The Values Debate We’re Not Having

In his recent Washington Post op-ed article entitled “The Values Debate We’re Not Having,” Richard Cizik highlights the disconnect between an individualist market-first ideology and the Christian calling to love our neighbors. Cizik represented the National Association of Evangelicals in the corridors of power in Washington DC for 10 years. I think he’s raising some crucial questions for all people of faith, across the political spectrum.

Do our political parties really reflect our deepest values? And how do we respond when political movements (inevitably) fail to embody the principles of our faith? Finally, what would a genuine “values debate” look like?

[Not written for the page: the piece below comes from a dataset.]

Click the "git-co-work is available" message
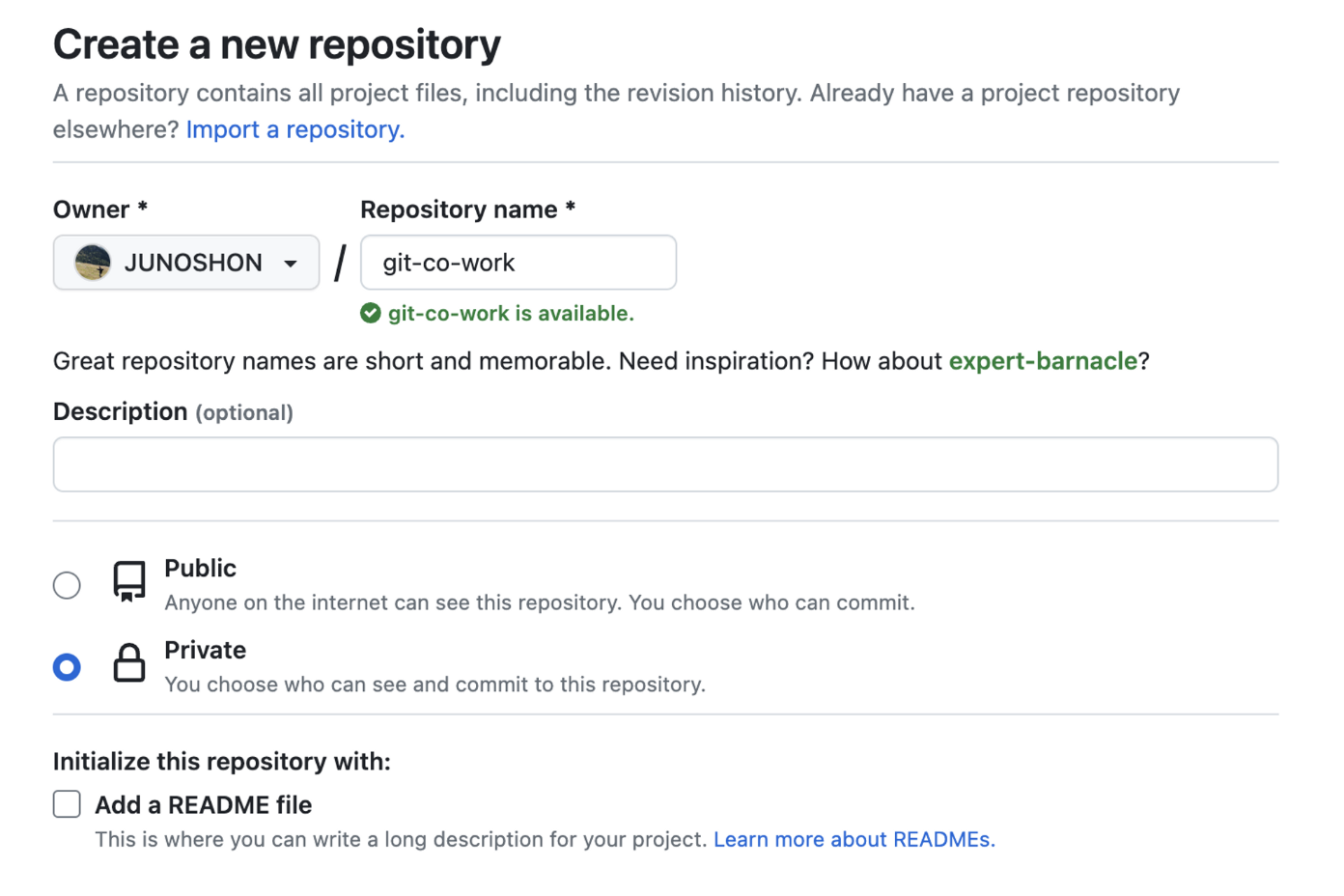The width and height of the screenshot is (1344, 896). 511,314
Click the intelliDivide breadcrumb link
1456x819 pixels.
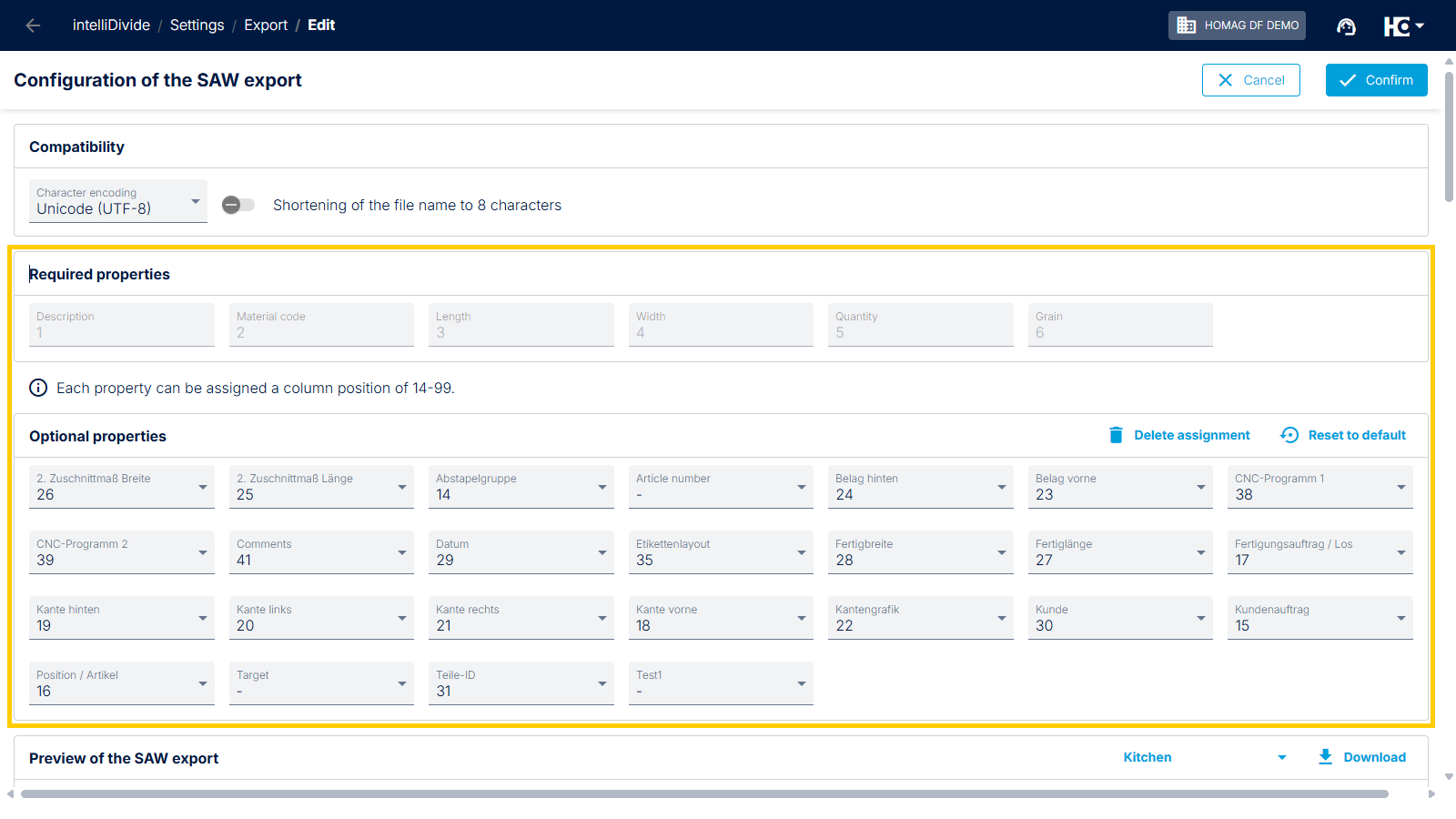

Whether the Christian duty to love our neighbors is compatible with a political movement that embraces radical individualism and rejects the ethic of collective responsibility is a central question as the GOP attempts to cement the Tea Party and the religious right into a cohesive base. Tea Party activists and Republican leaders have consistently targeted for cutbacks vital government programs that protect the poor, the elderly, children and other vulnerable Americans. Yet calls for shared sacrifice and proposals to modestly raise taxes on the wealthiest Americans in order to fund investments and protections that promote the common good are derided as “class warfare.” This is what passes for family values?

This might be good politics, but it’s bad theology. Most “values voters” with even a minimal degree of biblical literacy recognize that the Hebrew prophets and Jesus warned the powerful not to afflict the poor and comfort the rich. These bedrock Judeo-Christian principles are flouted by conservatives who demand cuts to nutrition programs that help low-income women feed their children even as they defend tax loopholes for some of the world’s wealthiest ­people.

Click here to read more of Cizik’s editorial.

With one year before our next presidential election, it’s time for people of faith and voters to elevate the conversation beyond bumper-sticker slogans. What do you think? Comment below…

Chris Liu-Beers, Program Associate

Chris Liu-Beers, Former Program Associate Chris Liu-Beers, Former Program Associate

Chris worked on immigrant rights, farmworker justice, sustainability, worship resources, and the Council's website. He left the Council in 2014 to run Tomatillo Design, a company that builds affordable websites for nonprofits.

Comments

  1. Marvin Maddox says:

    Jesus often spoke about the dangers of being rich. Perhaps the question is really “how did you get your money?” (did you harm anyone in the process?) and “what are you doing with your money?” (are you giving much (most) of it to those less fortunate than yourself?) Perhaps we need Diogenes to walk through Wall Street with his lamp to find those who meet these two criteria? Would he find many?
    On a broader scope, we need a society which accepts these two criteria and establishes appropriate laws and tax codes to implement them. At the moment our tax code is sadly lacking.

  2. We often decry Muslims who don’t speak out more strongly against Islamic terrorists who are trying to hijack Islam. Well, Christianity at least in the popular culture has likewise been hijacked by extremists. The missing debate of which Cizik writes will never occur until more Christian organizations become more actively and vocally involved in issues of the environment, health care, immigration and the like. And equally important, willing to engage in dialogue those on the right who in instances of tornadoes and other emergencies are often doing Christ’s work much more effectively than are those of us more to the left.

  3. Bill McElveen says:

    well written article, which I shall forward.

    Thanks,

    Bill

  4. Les Whitt says:

    The Values Debate We’re Not Having,should include same sex marriage also. The Bible has something to say about it, but everyone seems to ignore it.

    I believe our nation need to have this debate, it’s crucial to our survival.